Records of locating words and elements:
--- START ---
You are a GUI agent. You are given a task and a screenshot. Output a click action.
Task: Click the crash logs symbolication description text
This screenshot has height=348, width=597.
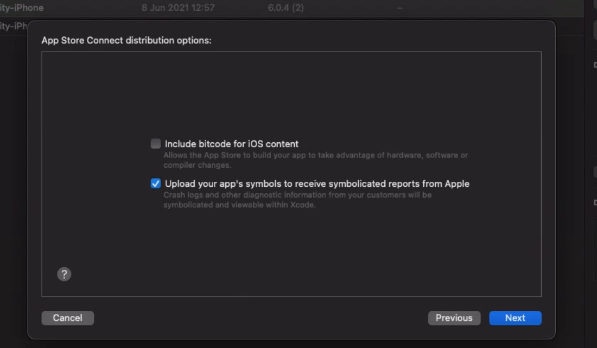tap(297, 194)
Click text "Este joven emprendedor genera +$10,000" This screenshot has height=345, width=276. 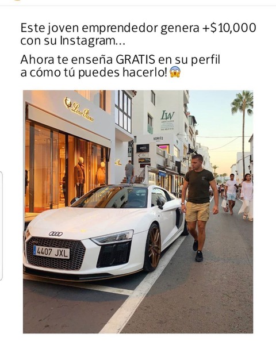138,28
--- END ---
■ **WHAT YOU WILL DO**
Swap "GUI agent" for "interface agent" in the material from its beginning through the line containing "tap(297, 194)", keeping everything else the same. Leave out the pictures.

■ **EXERCISE OUTPUT**
You are a interface agent. You are given a task and a screenshot. Output a click action.
Task: Click the crash logs symbolication description text
This screenshot has height=348, width=597.
tap(297, 194)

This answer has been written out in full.